We then set out on foot for the MFA.  It’s just a few blocks away and the walk is very pleasant.  Boston is very much a walking town.  You don’t see very many obese people on the streets.  I think it must be very healthy!  Greg has a membership to the museum and we didn’t have to purchase tickets, so we entered at a rear entrance near the Japanese Garden.  I have been to the museum several times, but had never seen this portion of the grounds.  It was designed to mimic serene sites of Japan.  The sculptures and plantings combined to create an inviting setting for reading, relaxing and meditating.  It was an amazingly quiet space in the otherwise hectic background of the traffic noises from the street.

Once inside Greg showed me some of his favorite paintings and galleries.  Since he purchased his membership he spends quite a bit of time walking around and exploring.  I loved seeing the Talouse Lautrec’s Paris exhibit and the Egyptian exhibit.  The Egyptian exhibit included mummies, but also gave the history of how the tombs were excavated.  Amazing stuff!  In the gallery with Impressionist art, I was treated to viewing Van Gogh’s The Sower  displayed adjacent to Millet’s similar painting.  The Van Gogh piece is on loan from the Van Gogh Museum in Amsterdam as part of the museum’s Visiting Masterpiece project.  Van Gogh knew of the Millet painting and created his own version of the idea many years after the original painting.   This is the first time that the two paintings have ever been exhibited together.  It was impressive.  I am now wondering which Visiting Masterpiece will be next. 
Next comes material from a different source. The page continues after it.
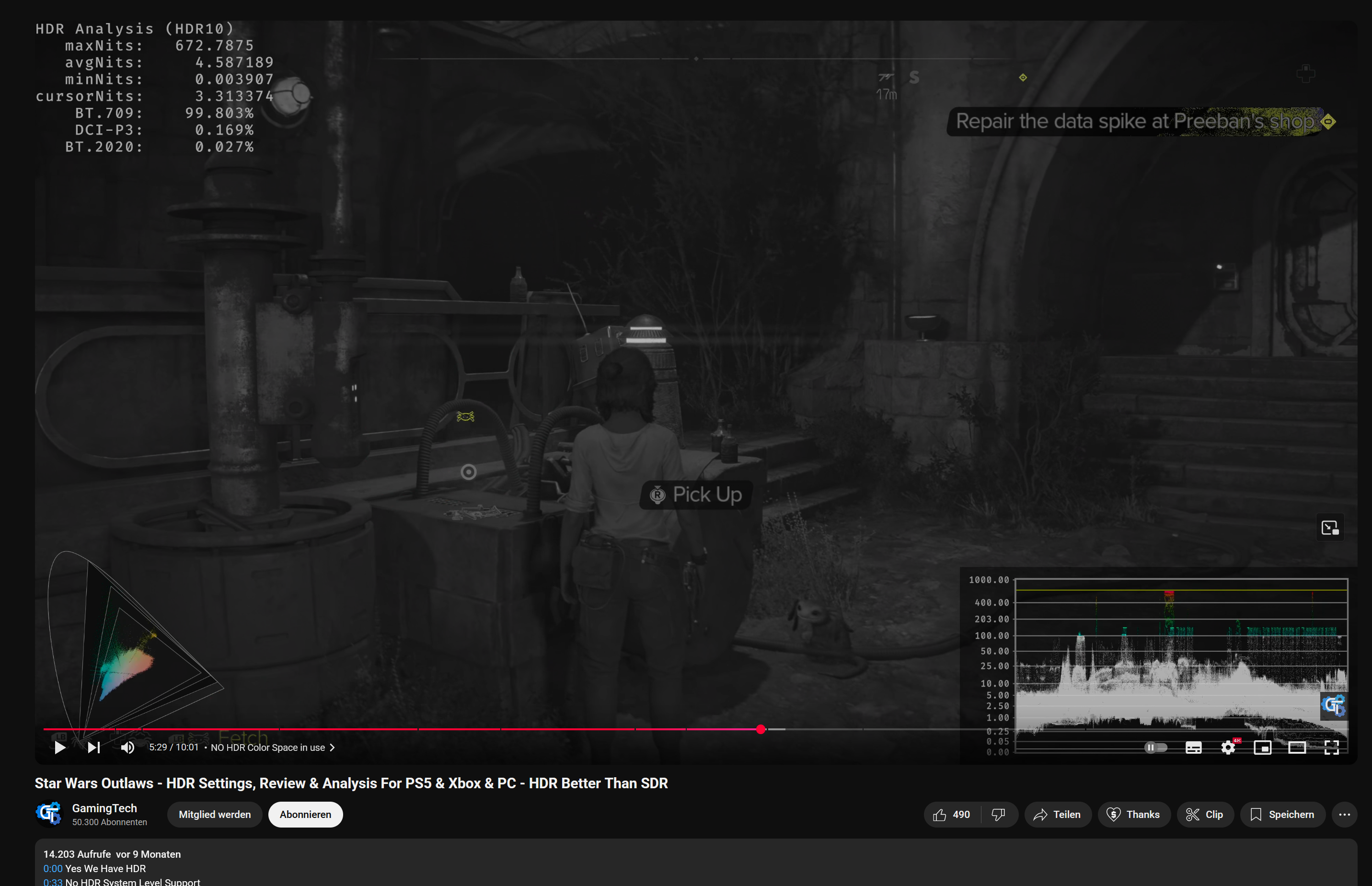Jump to chapter Yes We Have HDR at 0:00
Screen dimensions: 1372x886
click(52, 868)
I have always loved the work of the Impressionists and the MFA has a wonderful collection including Monet’s painting of his wife, Camille, dressed in a kimono while wearing a blond wig. It's entitled La Japonaise.  Monet was fascinated with the art of Japan and many have said that this painting was his way of creating art that Europeans would like while using an Asian theme.  It’s a very large canvas and one of my favorites.  In the gift shop, I purchased a miniature stained glass reproduction for my office at home.  I love the way the sun shines through it to remind me of the lovely visit to the MFA with my son. 

Sauntering back to the “T” stop we walked through the Back Bay Fens.  The Fens was once a swampy area and over time was transformed into a park area.  It is maintained by the Emerald Necklace Conservancy in cooperation with the Boston Parks Service and includes a beautiful rose garden.  I had seen the Rose Kennedy garden downtown the day before and was impressed that this site has also been maintained for the public.  The Kelleher Rose Garden features over 200 varieties and 1500 plants.  There are walking paths and benches.  The summer is a great time to see the garden as most of the bushes were in full bloom. 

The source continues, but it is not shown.